Lucas and Del went through the house in thirty seconds, rotating down the hallway, clearing out the two bedrooms, then taking the stairs, cautiously, ready . . . Nothing.

At the top, Lucas heard the woman on her feet, and as Del held the stairs, Lucas shouted, “Wait here,” and ran back down. Gow was headed for the front door when Lucas hit her again. She yelped and went down, and he dragged her to a radiator and cuffed her to it. Del was still waiting at the top of the stairs; Lucas came and they cleaned out the second floor. Nobody.

Downstairs they checked the bedrooms again, this time for any sign of the Crows. It was all there: a stack of unmailed press releases, letters, two different sets of men’s clothing.

“I’m gonna talk to this woman,” Lucas told Del. “You shut the front door and call Anderson, tell him what we’ve got. Get a warrant down here, maybe we can finesse things later. And tell him we may want an ERU team for when the Crows come back.”

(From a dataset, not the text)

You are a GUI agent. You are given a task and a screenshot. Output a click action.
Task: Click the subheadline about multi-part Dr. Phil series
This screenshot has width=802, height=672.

While Del went to call, Lucas walked back to Barbara Gow, who was lying on her side with her knees up to her face, weeping. Lucas uncuffed her and prodded her back with his foot.

“Sit up,” he said.

“Don’t hurt me,” she wailed.

“Sit the fuck up,” Lucas said. “You’re under arrest. Seven counts of first-degree murder. You have the right to remain silent . . .”

“I didn’t do anything.”

“You’re an accomplice . . .” Lucas said, squatting next to her, his face two inches from hers. He was not quite shouting, and he deliberately let spittle rain on her face.

“I didn’t do anything.”

“Where are the Crows . . . ?”

“I don’t know any Crows . . . .”

“Bullshit. All their stuff is in back.” He grabbed her by the blouse and shook her.

“I don’t know,” she said. “I don’t know where they went. They took my car.”

“She’s lying,” Del said. Lucas looked up and found Del standing over them. His eyes were dilated and he hadn’t shaved for several days. “Stay with her for just a second. I wanna run down to the bathroom.”

Lucas waited, watching the woman’s face. A few seconds later, they heard the bath water running.

“What’re you going to do?” Lucas asked when Del returned. He tried to sound interested—curious—but not worried.

“She’s got nice hot water,” Del said. “So I thought maybe I’d give the bitch a bath.”

“Shit, I wish I’d thought of that,” Lucas said happily.

Gow tried to roll away from him but Del caught the old woman by the hair. “You know how many old women drown in the bathtub? Suck in that scalding hot water and can’t get out?”

“It’s a tragedy,” Lucas said.

“Let me go,” Gow screamed, struggling now. Del dragged her toward the hallway by the hair. She flailed at him, but he ignored it.

“There’s some coffee in the kitchen,” Del called. “Why don’t you go heat up some water, we can have a cup. This’ll only take a minute. She don’t look too strong.”

“They went to kill Clay,” Gow blurted.

“Jesus Christ.” Del let her go and the two men crouched over her.

“They can’t get to him. He’s got round-the-clock bodyguards,” Lucas argued.

“He sneaks out,” Gow said. “He has sex with little girls, so he sneaks out.”

Lucas looked at Del: “Motherfucker. They don’t crack the security. They get Clay to come out. Call Anderson and have him get onto the feebs. Find out where Clay is. And get Daniel.”

Del dashed down the hall toward the telephone and Lucas gripped the old woman’s hair.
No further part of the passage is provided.